Voutouri Chrysovalantis, Munn Lance L, Stylianopoulos Triantafyllos, Jain Rakesh K
Cancer Biophysics Laboratory, Department of Mechanical and Manufacturing Engineering, University of Cyprus, Nicosia, Cyprus.
Edwin L Steele Laboratories, Department of Radiation Oncology, Massachusetts General Hospital and Harvard Medical School, Boston, Massachusetts, United States of America.
PLoS Comput Biol. 2025 Jun 12;21(6):e1013163. doi: 10.1371/journal.pcbi.1013163. eCollection 2025 Jun.
The success of mRNA vaccines against infectious diseases such as COVID-19 has opened new avenues for their application in oncology. In cancer immunotherapy, mRNA vaccines-typically encapsulated in lipid nanoparticles (LNPs) 100-200 nm in size-enable delivery of tumor-specific antigens to activate immune responses. Here, we investigated the efficacy of mRNA vaccines in cancer by modeling tumor-immune interactions and tumor microenvironment (TME) dynamics to identify predictive biomarkers. Using a mechanistic mathematical model, we simulated tumor growth, immune cell dynamics, and vaccine pharmacokinetics in virtual cohorts of 1,635 patients generated via Latin hypercube sampling. Our simulations demonstrated a 45% average tumor size reduction and a 60% increase in CD8 + T cell infiltration in responsive tumors. Multiple regression analyses validated the predictive power of both pre- and on-treatment biomarkers. Key predictors of vaccine efficacy included antigen-presenting cell (APC) density and cytotoxic T cell fraction. Specifically, an APC density above 500 cells/mm³ in lymph nodes correlated with a 55% increase in vaccine response rates, while a cytotoxic T cell fraction above 20% in tumors was associated with a 60% reduction in tumor volume. A reduced M2/M1 macrophage ratio further improved treatment outcomes by 50%, highlighting the role of reprograming immunosuppressive macrophages. TME characteristics significantly influenced vaccine efficacy.
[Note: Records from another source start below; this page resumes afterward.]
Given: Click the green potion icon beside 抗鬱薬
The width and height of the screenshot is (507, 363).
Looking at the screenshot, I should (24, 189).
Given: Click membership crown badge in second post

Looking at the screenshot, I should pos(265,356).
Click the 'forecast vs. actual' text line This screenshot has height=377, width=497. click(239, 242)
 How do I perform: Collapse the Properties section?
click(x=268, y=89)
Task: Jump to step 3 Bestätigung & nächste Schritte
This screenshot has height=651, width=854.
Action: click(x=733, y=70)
Low extracellular matrix (ECM) density-modeled as a 5-10 × increase in hydraulic conductivity-combined with medium cytokine levels (IL-2 and TNF-α at 10-50 pg/ml), created optimal conditions for immune activation. Under these conditions, vaccine uptake improved by 35% and cytotoxic T cell infiltration increased by 65%, resulting in up to a 50% improvement in therapeutic outcomes. Model predictions aligned with pre-clinical data from melanoma and breast cancer models. These findings provide a framework for optimizing mRNA vaccine strategies and advancing personalized cancer immunotherapy.
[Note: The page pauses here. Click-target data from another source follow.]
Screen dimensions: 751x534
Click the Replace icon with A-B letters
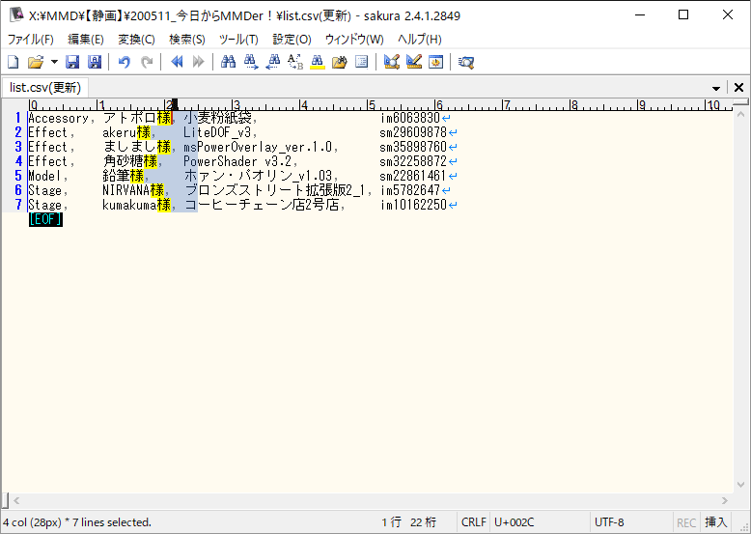295,62
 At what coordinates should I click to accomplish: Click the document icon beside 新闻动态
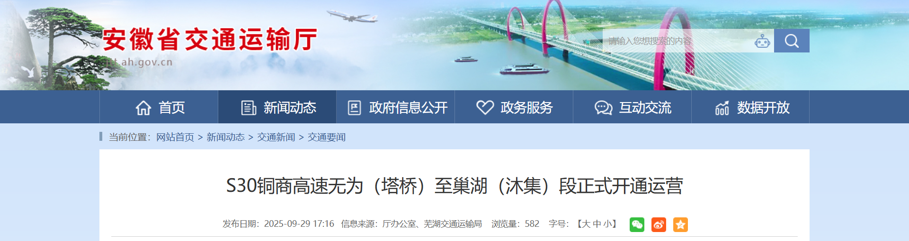(249, 108)
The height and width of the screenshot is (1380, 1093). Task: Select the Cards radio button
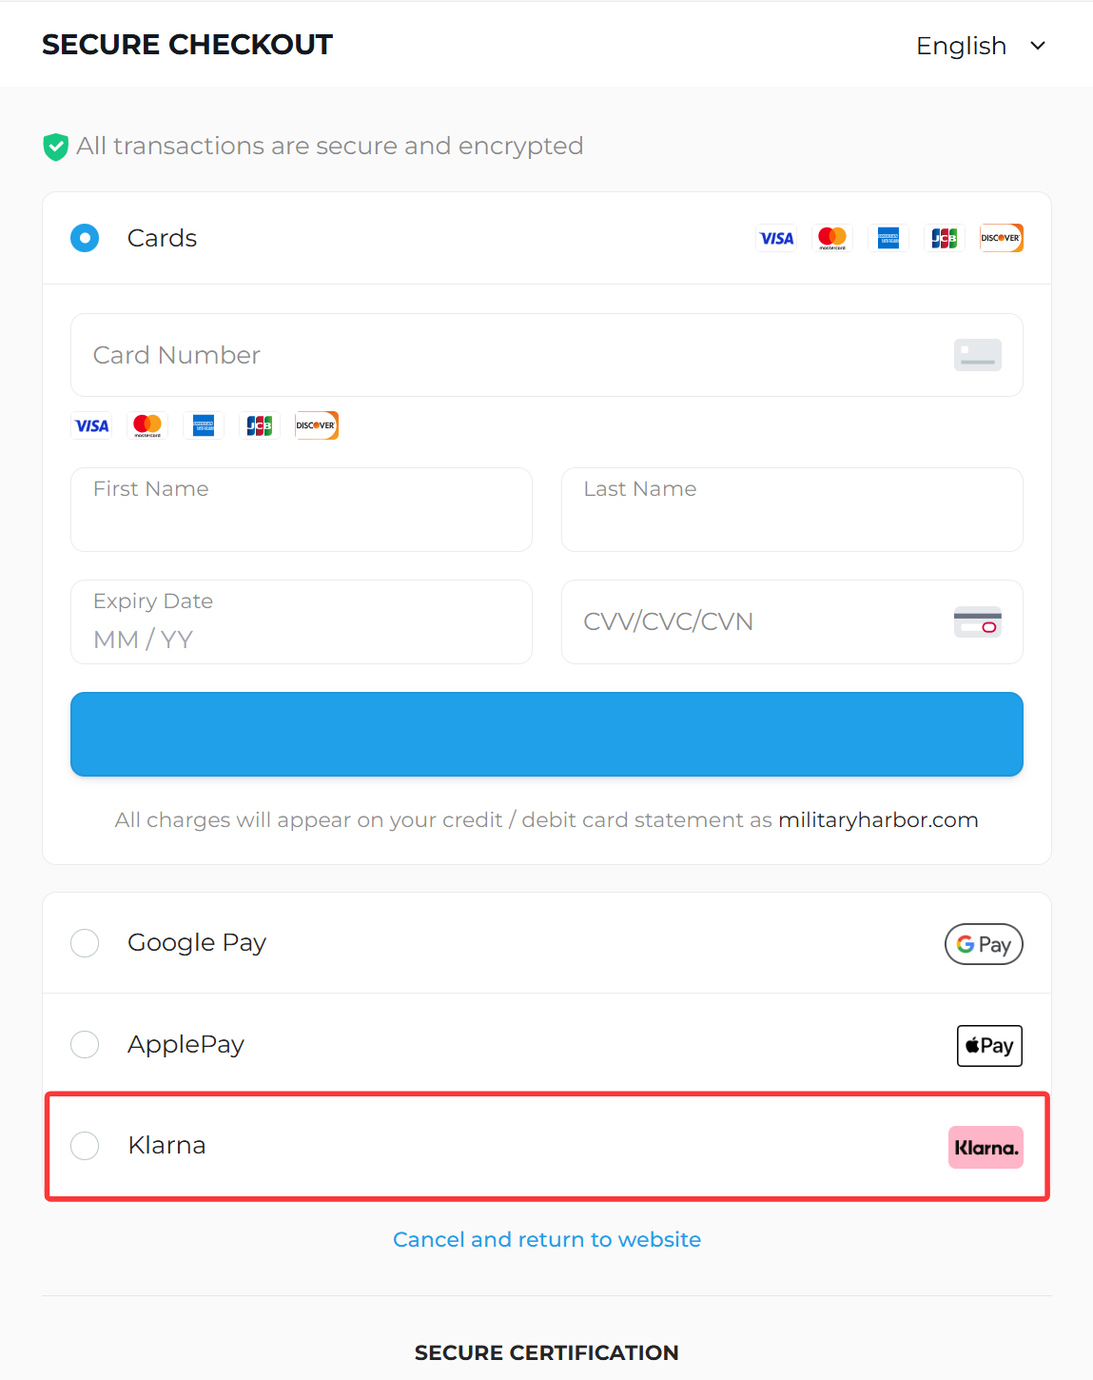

针对 COVID-19 等传染病的 mRNA 疫苗的成功,为其在肿瘤学中的应用开辟了新途径。在癌症免疫治疗中,mRNA 疫苗(通常封装在大小为 100 - 200 纳米的脂质纳米颗粒(LNP)中)能够递送肿瘤特异性抗原以激活免疫反应。在此,我们通过模拟肿瘤 - 免疫相互作用和肿瘤微环境(TME)动态来研究 mRNA 疫苗在癌症中的疗效,以识别预测性生物标志物。使用一个机械数学模型,我们在通过拉丁超立方抽样生成的 1635 名患者的虚拟队列中模拟了肿瘤生长、免疫细胞动态和疫苗药代动力学。我们的模拟显示,在有反应的肿瘤中,平均肿瘤大小减少了 45%,CD8 + T 细胞浸润增加了 60%。多元回归分析验证了治疗前和治疗中生物标志物的预测能力。疫苗疗效的关键预测指标包括抗原呈递细胞(APC)密度和细胞毒性 T 细胞分数。具体而言,淋巴结中 APC 密度高于 500 个细胞/mm³与疫苗反应率增加 55%相关,而肿瘤中细胞毒性 T 细胞分数高于 20%与肿瘤体积减少 60%相关。降低的 M2/M1 巨噬细胞比率进一步使治疗效果提高了 50%,突出了重编程免疫抑制巨噬细胞的作用。TME 特征显著影响疫苗疗效。低细胞外基质(ECM)密度(模拟为水力传导率增加 5 - 10 倍)与中等细胞因子水平(IL - 2 和 TNF -α为 10 - 50 pg/ml)相结合,为免疫激活创造了最佳条件。在这些条件下,疫苗摄取提高了 35%,细胞毒性 T 细胞浸润增加了 65%,治疗效果提高了多达 50%。模型预测与来自黑色素瘤和乳腺癌模型的临床前数据一致。这些发现为优化 mRNA 疫苗策略和推进个性化癌症免疫治疗提供了一个框架。